--- START ---

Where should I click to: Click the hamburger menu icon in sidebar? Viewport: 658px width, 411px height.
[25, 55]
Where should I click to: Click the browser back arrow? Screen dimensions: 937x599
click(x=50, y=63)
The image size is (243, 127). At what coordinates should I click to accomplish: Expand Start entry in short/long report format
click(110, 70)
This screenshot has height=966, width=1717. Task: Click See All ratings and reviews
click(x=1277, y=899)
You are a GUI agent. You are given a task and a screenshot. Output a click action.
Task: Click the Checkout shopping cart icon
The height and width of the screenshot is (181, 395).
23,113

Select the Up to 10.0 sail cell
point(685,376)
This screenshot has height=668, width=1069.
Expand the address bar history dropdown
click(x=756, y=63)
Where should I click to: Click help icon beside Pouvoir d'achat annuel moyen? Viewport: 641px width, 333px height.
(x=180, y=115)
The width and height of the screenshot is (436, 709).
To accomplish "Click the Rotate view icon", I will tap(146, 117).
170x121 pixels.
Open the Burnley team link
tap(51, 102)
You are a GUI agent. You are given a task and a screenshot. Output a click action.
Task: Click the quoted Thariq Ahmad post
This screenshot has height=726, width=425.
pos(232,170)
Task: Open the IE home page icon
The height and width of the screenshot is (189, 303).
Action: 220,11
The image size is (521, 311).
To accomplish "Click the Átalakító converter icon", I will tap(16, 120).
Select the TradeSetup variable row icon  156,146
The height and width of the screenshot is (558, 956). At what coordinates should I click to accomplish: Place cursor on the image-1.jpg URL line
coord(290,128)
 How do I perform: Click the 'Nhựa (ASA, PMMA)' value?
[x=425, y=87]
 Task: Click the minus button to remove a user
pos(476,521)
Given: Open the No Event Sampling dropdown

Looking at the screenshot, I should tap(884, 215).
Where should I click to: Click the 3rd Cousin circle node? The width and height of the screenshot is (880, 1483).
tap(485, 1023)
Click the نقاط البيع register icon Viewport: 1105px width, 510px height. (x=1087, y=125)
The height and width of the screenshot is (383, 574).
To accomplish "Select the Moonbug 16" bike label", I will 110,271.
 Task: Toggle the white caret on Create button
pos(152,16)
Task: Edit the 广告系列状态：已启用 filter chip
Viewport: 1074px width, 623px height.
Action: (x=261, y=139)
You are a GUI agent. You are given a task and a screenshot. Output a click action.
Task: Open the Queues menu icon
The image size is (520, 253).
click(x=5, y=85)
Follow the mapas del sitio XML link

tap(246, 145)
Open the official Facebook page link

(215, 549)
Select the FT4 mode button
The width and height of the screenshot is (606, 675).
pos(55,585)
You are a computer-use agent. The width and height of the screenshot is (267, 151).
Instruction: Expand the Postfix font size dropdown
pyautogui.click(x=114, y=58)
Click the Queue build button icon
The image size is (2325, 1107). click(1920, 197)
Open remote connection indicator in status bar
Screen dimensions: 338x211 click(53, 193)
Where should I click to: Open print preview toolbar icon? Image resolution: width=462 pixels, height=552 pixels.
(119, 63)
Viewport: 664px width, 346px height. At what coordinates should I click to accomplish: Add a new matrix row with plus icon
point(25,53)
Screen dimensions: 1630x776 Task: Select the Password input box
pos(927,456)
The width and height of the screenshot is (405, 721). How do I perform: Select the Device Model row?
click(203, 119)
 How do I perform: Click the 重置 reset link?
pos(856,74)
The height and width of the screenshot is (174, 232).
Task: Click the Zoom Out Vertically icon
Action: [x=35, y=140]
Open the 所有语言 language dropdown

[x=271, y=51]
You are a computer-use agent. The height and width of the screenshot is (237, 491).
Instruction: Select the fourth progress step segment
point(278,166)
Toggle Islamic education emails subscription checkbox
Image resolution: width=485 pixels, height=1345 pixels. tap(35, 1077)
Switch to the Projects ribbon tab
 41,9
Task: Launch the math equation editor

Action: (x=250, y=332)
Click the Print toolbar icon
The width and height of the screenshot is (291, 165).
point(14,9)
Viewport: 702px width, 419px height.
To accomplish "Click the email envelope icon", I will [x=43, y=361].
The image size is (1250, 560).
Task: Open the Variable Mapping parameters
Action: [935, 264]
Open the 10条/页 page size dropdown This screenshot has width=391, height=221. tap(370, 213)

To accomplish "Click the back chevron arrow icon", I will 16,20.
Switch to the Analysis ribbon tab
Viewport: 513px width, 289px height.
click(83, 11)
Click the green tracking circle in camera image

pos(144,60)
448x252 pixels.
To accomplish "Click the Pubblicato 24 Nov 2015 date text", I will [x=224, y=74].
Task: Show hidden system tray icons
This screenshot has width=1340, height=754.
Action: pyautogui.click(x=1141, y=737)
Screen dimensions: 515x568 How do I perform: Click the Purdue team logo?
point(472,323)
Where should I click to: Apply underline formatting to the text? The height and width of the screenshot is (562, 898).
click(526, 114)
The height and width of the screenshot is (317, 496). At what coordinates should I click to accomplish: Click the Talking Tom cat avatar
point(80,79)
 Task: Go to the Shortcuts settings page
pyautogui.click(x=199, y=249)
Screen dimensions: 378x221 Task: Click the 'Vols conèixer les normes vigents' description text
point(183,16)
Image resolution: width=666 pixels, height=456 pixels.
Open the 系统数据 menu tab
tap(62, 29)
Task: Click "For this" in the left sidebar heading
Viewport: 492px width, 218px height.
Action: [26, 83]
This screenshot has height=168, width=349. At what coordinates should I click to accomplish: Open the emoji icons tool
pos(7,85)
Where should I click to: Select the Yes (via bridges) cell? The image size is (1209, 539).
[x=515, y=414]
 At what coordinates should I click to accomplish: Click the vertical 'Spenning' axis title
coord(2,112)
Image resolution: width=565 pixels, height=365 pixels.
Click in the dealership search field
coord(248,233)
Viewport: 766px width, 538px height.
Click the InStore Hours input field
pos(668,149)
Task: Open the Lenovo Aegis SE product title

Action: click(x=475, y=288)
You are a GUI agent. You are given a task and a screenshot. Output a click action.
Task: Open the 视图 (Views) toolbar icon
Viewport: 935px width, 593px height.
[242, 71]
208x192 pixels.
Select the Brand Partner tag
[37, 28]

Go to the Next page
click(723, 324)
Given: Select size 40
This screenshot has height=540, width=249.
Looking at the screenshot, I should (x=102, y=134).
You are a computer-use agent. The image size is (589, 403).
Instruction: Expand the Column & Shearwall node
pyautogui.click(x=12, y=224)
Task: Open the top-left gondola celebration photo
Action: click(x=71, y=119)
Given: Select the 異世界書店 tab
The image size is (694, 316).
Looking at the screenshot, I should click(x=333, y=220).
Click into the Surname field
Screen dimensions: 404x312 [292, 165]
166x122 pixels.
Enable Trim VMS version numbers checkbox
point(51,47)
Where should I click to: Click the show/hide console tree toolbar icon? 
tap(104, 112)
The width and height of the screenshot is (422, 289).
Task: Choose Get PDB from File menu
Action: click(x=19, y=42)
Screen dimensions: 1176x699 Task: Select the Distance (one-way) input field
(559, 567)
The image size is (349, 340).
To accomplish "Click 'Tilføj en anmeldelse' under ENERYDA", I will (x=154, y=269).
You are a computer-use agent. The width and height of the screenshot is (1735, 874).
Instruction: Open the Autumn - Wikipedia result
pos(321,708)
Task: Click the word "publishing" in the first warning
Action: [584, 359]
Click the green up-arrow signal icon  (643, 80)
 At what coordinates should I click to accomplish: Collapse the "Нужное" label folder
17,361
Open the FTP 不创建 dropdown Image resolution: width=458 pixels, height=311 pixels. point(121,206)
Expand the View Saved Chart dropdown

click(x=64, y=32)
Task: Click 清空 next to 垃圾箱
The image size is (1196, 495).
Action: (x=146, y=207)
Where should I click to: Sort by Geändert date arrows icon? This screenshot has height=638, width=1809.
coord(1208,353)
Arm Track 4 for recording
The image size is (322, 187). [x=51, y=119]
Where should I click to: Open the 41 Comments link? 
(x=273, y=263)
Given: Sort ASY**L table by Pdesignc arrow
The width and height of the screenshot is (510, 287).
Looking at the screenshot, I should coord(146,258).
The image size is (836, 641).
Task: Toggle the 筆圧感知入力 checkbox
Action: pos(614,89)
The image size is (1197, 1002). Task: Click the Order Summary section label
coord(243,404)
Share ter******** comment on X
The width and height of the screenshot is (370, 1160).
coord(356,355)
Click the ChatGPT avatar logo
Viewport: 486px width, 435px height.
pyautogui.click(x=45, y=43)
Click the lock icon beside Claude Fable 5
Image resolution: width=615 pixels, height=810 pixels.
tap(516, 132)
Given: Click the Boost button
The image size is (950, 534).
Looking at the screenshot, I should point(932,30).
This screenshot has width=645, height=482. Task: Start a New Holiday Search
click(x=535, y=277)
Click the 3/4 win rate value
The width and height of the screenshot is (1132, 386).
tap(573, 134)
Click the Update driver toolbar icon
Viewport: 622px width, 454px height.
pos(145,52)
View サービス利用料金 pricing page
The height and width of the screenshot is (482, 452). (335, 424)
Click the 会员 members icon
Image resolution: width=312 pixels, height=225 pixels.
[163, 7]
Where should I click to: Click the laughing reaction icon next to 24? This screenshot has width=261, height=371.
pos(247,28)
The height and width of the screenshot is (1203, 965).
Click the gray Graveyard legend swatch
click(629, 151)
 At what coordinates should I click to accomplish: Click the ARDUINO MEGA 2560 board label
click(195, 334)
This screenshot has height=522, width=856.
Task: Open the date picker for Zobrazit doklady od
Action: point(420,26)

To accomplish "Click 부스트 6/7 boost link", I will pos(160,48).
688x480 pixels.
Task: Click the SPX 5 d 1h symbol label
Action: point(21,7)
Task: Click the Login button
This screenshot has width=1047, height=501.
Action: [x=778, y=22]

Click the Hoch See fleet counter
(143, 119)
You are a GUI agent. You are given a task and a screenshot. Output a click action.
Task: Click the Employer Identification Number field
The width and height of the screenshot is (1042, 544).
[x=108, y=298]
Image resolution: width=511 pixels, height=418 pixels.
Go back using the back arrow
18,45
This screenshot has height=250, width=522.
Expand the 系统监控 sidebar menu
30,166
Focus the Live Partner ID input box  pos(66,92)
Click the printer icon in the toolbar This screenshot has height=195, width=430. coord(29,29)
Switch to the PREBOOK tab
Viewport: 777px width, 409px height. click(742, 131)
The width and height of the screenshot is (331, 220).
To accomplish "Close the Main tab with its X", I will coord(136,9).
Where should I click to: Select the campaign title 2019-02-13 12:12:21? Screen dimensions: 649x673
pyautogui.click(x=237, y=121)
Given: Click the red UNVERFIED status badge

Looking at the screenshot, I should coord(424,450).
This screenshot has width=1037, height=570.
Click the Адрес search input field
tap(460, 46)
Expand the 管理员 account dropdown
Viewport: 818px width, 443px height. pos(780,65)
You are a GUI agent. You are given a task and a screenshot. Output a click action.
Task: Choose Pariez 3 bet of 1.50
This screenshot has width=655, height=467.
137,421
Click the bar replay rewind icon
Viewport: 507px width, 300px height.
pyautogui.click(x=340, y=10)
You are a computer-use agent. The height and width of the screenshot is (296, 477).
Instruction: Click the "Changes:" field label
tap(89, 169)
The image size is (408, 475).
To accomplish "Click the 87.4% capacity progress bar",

--- END ---

◆ Problem to work on: Above are the records; please copy exactly their first line and each line after it through the line containing "The width and height of the screenshot is (436, 709).", and no line after that.

◆ Reply to the exercise:
Where should I click to: Click the hamburger menu icon in sidebar? Viewport: 658px width, 411px height.
[25, 55]
Where should I click to: Click the browser back arrow? Screen dimensions: 937x599
click(x=50, y=63)
The image size is (243, 127). At what coordinates should I click to accomplish: Expand Start entry in short/long report format
click(110, 70)
This screenshot has height=966, width=1717. Task: Click See All ratings and reviews
click(x=1277, y=899)
You are a GUI agent. You are given a task and a screenshot. Output a click action.
Task: Click the Checkout shopping cart icon
The height and width of the screenshot is (181, 395).
23,113

Select the Up to 10.0 sail cell
point(685,376)
This screenshot has height=668, width=1069.
Expand the address bar history dropdown
click(x=756, y=63)
Where should I click to: Click help icon beside Pouvoir d'achat annuel moyen? Viewport: 641px width, 333px height.
(x=180, y=115)
The width and height of the screenshot is (436, 709).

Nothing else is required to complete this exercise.